Item coordinate data =
◇ ◇ ◇ ◇ ◇ ◇ ◇

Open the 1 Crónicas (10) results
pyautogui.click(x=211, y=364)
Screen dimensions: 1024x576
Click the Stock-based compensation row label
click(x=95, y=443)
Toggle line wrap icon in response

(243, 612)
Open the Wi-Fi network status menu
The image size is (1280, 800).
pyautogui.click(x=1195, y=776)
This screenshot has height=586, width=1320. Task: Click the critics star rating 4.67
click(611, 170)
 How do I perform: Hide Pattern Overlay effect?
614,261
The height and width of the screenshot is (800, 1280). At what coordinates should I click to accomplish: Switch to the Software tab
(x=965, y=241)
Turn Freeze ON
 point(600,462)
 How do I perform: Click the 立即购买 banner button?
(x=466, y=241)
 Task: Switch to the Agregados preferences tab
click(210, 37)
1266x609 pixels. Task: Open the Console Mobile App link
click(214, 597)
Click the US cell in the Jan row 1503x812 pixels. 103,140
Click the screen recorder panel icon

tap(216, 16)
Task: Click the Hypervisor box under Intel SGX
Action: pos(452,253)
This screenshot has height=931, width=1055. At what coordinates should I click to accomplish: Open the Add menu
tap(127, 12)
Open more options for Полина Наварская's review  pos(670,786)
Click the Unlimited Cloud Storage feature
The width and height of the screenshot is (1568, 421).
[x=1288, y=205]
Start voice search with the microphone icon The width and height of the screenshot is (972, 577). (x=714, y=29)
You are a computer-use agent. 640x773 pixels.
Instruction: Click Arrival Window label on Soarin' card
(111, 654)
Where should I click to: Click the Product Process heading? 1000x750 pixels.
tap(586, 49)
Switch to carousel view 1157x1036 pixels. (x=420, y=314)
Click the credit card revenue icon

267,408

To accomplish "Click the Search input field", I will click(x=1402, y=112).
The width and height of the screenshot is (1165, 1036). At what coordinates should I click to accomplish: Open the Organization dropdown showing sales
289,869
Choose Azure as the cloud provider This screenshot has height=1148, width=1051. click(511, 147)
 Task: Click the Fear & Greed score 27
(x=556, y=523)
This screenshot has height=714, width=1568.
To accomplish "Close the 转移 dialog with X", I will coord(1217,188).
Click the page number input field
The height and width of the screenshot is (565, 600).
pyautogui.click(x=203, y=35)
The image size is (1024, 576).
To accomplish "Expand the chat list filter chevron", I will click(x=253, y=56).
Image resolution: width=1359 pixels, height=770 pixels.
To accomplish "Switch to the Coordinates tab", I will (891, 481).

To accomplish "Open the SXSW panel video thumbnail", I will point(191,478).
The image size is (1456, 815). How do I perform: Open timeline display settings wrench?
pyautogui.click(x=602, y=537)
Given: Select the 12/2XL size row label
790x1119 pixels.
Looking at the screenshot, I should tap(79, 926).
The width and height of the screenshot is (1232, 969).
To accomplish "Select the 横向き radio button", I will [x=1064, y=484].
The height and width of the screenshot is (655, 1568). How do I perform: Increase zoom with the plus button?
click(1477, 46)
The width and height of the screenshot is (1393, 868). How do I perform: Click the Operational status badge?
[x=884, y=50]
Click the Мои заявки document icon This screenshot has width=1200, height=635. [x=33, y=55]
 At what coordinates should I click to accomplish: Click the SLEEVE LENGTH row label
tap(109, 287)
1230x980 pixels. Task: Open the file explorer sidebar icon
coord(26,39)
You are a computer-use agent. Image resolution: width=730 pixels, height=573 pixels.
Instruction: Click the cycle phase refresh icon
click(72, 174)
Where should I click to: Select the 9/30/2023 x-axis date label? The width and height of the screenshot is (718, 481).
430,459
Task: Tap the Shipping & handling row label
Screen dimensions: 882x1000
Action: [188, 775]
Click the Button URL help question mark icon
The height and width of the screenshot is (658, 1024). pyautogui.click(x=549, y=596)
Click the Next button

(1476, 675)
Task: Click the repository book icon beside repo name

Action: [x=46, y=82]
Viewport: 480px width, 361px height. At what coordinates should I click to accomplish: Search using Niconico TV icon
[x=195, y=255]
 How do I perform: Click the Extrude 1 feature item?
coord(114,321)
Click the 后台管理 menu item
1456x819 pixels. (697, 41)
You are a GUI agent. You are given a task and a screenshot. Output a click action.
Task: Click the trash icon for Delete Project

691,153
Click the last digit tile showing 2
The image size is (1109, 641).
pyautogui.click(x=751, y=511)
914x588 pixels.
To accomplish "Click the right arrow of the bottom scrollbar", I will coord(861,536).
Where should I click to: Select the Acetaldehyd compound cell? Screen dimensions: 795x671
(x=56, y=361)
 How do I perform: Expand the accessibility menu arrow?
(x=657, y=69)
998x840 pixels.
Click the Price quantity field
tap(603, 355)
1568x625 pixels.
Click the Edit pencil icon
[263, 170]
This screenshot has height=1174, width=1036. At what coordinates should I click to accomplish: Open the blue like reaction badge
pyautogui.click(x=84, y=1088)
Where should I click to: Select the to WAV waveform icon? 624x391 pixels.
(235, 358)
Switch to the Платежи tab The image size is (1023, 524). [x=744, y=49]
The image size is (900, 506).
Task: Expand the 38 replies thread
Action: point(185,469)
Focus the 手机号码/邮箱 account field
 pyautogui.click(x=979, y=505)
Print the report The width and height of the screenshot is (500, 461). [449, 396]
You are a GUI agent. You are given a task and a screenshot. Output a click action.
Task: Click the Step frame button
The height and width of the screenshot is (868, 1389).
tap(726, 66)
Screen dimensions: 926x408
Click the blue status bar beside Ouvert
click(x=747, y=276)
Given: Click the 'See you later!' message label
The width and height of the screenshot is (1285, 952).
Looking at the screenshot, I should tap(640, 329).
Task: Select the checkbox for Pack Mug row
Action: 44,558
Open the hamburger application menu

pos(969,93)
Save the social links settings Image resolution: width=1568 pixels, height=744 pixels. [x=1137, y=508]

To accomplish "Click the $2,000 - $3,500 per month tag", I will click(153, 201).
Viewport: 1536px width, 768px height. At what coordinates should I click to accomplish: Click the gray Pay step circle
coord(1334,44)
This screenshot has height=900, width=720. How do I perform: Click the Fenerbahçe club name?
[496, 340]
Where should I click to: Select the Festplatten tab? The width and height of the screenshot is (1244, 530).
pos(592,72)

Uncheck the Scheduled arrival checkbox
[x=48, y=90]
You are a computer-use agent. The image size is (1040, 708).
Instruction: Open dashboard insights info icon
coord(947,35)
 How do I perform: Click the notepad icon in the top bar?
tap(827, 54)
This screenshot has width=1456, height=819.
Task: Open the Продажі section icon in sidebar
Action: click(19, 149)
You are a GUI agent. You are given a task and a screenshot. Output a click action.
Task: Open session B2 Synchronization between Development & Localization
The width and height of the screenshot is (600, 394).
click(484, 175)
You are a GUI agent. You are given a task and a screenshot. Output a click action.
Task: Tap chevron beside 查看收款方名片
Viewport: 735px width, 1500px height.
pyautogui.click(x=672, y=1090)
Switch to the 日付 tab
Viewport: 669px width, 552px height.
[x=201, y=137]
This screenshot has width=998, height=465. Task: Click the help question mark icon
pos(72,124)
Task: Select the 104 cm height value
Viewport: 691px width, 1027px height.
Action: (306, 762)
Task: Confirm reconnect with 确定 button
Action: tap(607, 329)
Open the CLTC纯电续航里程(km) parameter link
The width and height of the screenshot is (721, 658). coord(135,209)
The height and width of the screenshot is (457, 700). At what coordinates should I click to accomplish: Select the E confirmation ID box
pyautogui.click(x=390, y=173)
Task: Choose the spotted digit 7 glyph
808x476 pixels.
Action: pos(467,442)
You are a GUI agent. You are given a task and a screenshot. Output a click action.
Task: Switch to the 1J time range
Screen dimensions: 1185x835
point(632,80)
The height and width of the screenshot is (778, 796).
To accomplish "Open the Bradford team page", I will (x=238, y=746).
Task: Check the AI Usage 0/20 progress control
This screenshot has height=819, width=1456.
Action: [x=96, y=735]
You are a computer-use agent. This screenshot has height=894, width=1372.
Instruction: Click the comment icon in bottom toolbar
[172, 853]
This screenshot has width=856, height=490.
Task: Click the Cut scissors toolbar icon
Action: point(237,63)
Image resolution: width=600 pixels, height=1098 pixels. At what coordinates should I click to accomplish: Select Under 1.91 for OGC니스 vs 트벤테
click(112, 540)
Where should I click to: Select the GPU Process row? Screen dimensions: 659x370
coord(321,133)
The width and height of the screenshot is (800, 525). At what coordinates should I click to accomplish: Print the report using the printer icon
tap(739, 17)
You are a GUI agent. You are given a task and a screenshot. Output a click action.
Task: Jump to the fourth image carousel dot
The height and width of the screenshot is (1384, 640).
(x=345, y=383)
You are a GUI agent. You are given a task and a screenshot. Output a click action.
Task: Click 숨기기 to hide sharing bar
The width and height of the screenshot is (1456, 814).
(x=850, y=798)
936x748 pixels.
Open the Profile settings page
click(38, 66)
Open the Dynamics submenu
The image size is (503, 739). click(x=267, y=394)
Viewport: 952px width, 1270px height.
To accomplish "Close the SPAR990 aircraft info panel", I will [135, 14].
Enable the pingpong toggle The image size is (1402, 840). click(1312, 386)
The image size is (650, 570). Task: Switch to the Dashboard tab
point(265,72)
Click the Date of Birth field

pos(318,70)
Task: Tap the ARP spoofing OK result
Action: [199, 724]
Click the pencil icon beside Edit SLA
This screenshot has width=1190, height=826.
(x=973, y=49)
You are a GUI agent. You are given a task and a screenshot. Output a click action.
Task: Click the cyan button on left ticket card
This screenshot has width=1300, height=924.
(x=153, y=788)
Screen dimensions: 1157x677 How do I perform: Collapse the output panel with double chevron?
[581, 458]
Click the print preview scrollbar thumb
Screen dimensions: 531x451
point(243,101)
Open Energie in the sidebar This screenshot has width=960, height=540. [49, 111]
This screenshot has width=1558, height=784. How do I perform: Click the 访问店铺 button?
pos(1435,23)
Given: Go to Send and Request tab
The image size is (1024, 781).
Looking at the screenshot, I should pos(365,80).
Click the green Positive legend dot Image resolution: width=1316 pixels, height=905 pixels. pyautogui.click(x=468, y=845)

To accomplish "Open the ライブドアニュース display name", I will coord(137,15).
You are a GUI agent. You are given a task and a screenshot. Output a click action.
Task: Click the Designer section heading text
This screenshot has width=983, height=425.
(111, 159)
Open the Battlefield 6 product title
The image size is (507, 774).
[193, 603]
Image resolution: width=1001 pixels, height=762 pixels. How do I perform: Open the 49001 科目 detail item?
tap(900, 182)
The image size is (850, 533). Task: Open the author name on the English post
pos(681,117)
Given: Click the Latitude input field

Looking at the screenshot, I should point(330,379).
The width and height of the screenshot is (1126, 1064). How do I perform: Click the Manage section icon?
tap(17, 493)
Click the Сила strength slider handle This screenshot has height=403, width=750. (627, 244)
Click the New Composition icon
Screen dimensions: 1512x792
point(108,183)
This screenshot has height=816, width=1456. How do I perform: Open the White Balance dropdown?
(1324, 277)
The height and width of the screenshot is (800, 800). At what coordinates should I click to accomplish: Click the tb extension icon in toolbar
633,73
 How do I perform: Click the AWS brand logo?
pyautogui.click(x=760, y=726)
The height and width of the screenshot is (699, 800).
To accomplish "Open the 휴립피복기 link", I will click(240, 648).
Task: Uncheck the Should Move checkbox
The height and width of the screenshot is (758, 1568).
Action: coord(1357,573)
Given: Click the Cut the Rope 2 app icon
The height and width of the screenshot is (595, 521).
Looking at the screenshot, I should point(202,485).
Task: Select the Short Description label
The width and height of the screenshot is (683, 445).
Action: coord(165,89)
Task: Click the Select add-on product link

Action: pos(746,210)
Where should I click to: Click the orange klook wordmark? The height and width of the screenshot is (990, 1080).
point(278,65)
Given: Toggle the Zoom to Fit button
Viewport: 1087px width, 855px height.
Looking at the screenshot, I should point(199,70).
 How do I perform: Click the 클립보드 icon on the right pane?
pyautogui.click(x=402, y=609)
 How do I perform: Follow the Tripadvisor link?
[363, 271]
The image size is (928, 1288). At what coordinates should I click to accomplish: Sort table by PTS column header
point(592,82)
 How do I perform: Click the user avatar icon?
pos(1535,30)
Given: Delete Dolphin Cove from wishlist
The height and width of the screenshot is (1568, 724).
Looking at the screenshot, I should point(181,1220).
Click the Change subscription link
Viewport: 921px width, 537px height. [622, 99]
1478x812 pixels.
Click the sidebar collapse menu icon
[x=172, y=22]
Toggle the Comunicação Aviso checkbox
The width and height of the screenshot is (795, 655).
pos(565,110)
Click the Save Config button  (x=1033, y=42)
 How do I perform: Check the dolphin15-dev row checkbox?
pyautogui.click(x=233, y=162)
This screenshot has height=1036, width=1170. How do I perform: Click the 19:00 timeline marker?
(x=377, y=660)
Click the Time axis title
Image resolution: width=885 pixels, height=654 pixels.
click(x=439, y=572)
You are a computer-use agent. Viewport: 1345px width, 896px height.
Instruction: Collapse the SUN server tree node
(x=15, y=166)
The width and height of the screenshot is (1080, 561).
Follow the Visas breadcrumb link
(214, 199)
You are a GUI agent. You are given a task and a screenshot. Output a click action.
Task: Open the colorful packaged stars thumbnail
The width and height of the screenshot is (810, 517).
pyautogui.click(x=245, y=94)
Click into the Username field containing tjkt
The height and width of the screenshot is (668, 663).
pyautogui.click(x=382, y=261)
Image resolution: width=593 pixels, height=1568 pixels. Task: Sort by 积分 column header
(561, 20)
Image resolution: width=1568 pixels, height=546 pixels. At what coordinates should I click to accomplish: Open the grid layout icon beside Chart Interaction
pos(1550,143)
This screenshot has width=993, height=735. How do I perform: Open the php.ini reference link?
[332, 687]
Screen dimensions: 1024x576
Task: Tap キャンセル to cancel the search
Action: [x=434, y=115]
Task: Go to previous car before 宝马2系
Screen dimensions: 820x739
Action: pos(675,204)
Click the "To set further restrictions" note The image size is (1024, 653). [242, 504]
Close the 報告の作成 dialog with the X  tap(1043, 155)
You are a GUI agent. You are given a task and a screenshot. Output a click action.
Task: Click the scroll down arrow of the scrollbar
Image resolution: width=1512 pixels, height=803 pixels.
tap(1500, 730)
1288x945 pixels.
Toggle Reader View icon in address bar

◇ ◇ ◇ ◇ ◇ ◇ ◇

Work to be completed = Copy out the lines of the data above from the line containing "Task: Click the Fear & Greed score 27" through the line containing "Action: [x=46, y=82]", with both of those lines included.

Exercise answer =
 Task: Click the Fear & Greed score 27
(x=556, y=523)
This screenshot has height=714, width=1568.
To accomplish "Close the 转移 dialog with X", I will coord(1217,188).
Click the page number input field
The height and width of the screenshot is (565, 600).
pyautogui.click(x=203, y=35)
The image size is (1024, 576).
To accomplish "Expand the chat list filter chevron", I will click(x=253, y=56).
Image resolution: width=1359 pixels, height=770 pixels.
To accomplish "Switch to the Coordinates tab", I will (891, 481).

To accomplish "Open the SXSW panel video thumbnail", I will point(191,478).
The image size is (1456, 815). How do I perform: Open timeline display settings wrench?
pyautogui.click(x=602, y=537)
Given: Select the 12/2XL size row label
790x1119 pixels.
Looking at the screenshot, I should tap(79, 926).
The width and height of the screenshot is (1232, 969).
To accomplish "Select the 横向き radio button", I will [x=1064, y=484].
The height and width of the screenshot is (655, 1568). How do I perform: Increase zoom with the plus button?
click(1477, 46)
The width and height of the screenshot is (1393, 868). How do I perform: Click the Operational status badge?
[x=884, y=50]
Click the Мои заявки document icon This screenshot has width=1200, height=635. [x=33, y=55]
 At what coordinates should I click to accomplish: Click the SLEEVE LENGTH row label
tap(109, 287)
1230x980 pixels. Task: Open the file explorer sidebar icon
coord(26,39)
You are a computer-use agent. Image resolution: width=730 pixels, height=573 pixels.
Instruction: Click the cycle phase refresh icon
click(72, 174)
Where should I click to: Select the 9/30/2023 x-axis date label? The width and height of the screenshot is (718, 481).
430,459
Task: Tap the Shipping & handling row label
Screen dimensions: 882x1000
Action: [188, 775]
Click the Button URL help question mark icon
The height and width of the screenshot is (658, 1024). pyautogui.click(x=549, y=596)
Click the Next button

(1476, 675)
Task: Click the repository book icon beside repo name

Action: [x=46, y=82]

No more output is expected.